Hundred and One Stories of the Century
Publishing Year: 1999
Number of Words: 91.570
Award: Ivo Andrich
Copyright belongs to the author
The Century is so far the most voluminous endeavor of Aleksandar Gatalica. The intention was to gather one hundred one one short stories, each one intended for one particular year of the Twentieth century. The author’s wish was to depict, as in a broken mirror, the entire history of the Twentieth century – the darkest and the most humane period in the overall development of the mankind. Even so, the reader will notice that this is by no means the official history of the Twentieth century, though all of the important events of the modern history are dealt with.

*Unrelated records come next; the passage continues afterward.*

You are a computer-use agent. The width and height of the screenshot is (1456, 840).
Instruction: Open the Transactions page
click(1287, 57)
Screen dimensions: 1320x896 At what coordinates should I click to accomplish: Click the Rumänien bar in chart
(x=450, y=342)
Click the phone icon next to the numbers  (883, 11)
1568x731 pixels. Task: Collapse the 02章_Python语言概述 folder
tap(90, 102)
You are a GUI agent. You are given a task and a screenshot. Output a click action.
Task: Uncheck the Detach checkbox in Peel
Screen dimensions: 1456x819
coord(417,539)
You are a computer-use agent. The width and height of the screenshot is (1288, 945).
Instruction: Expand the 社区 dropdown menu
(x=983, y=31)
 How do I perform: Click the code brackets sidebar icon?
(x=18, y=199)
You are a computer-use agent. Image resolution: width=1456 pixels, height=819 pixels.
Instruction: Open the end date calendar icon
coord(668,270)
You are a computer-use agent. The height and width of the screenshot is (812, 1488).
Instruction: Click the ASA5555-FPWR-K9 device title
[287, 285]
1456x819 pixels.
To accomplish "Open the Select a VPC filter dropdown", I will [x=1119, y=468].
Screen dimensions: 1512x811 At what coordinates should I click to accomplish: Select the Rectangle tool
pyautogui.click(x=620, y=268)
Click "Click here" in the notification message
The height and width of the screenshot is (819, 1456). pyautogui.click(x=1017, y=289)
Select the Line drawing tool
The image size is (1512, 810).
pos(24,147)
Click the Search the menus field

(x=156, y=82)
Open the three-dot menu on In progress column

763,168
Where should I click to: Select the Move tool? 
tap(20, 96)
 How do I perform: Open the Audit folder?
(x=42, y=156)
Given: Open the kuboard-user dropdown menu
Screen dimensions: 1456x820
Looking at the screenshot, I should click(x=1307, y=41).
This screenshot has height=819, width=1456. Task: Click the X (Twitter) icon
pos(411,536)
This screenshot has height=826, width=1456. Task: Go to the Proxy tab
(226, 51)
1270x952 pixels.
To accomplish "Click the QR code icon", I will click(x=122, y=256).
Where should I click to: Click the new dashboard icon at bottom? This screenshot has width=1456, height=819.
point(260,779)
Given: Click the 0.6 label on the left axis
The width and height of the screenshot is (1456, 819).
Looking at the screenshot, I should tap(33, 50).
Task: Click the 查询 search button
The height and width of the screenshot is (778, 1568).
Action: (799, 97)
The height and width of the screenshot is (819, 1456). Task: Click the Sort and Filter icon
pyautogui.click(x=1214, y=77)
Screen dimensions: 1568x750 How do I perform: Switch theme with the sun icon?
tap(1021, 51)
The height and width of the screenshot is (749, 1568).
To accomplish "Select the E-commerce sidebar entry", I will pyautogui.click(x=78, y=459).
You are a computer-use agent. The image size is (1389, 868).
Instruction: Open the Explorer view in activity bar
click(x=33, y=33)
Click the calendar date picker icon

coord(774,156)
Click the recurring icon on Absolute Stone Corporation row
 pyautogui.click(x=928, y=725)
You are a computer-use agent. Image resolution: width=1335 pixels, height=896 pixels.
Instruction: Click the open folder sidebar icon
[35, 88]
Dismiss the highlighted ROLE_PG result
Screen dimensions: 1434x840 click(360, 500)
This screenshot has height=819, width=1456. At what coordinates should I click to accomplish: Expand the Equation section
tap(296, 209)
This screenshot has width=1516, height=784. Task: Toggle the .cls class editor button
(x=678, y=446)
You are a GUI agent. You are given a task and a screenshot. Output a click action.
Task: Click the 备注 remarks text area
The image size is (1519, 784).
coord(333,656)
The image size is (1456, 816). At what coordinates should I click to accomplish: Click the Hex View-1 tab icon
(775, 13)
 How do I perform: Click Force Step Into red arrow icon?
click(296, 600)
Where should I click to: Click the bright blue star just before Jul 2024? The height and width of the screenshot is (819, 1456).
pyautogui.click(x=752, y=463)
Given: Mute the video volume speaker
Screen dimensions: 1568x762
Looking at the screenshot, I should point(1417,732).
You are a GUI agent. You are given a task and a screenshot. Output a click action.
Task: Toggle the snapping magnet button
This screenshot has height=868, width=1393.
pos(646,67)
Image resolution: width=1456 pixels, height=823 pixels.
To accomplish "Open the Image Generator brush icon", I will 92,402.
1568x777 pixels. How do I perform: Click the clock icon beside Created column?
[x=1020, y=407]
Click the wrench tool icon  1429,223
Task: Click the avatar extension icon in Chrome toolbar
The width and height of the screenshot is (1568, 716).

The Century brings us one hundred and one destinies of the people who had lived in the previous century. It begins with the description of the World Exhibition in Paris in the year 1900, and ends with the moving account of the Portuguese doctor for venereal diseases whose wife dies at the opening day of the World Exhibition in Lisbon in the year 1998. In between the two exhibitions many lives had ended: the life of a romantic pianist who enters the new century of anti romanticism old and ailing; the life of the youngest of the Ritich family who sits at the docs of Sevastopol plotting to slay his entire family in the year 1920; the life of Silvia Amanda who learns about the existence of the commune of 12 families in a small Pacific archipelago in the year 1924; the life of the employee of the gigantic insurance company who is being stalked by a mysterious beggar in the year 1932; the life of chetnik’s major Dragi Radosavljević who in Barcelona suspects for the first time that he is in fact dead in the year of 1955; the life of a Jew Teresa Lobos who accidentally marries Oscar Bruner, the son Nazi in Paraguay in the year 1964; the life of a sculptor Harry Stolc who sold himself as the most valuable item at the auction exhibition in the year 1973; the life of Willy Ostertag who opens the Museum of the Contagious Diseases in the year 1982; the life of the reverend Bertrand Milenard who upon learning that he is dying, comes to a belief that he will be reborn as a Jehovah worrier…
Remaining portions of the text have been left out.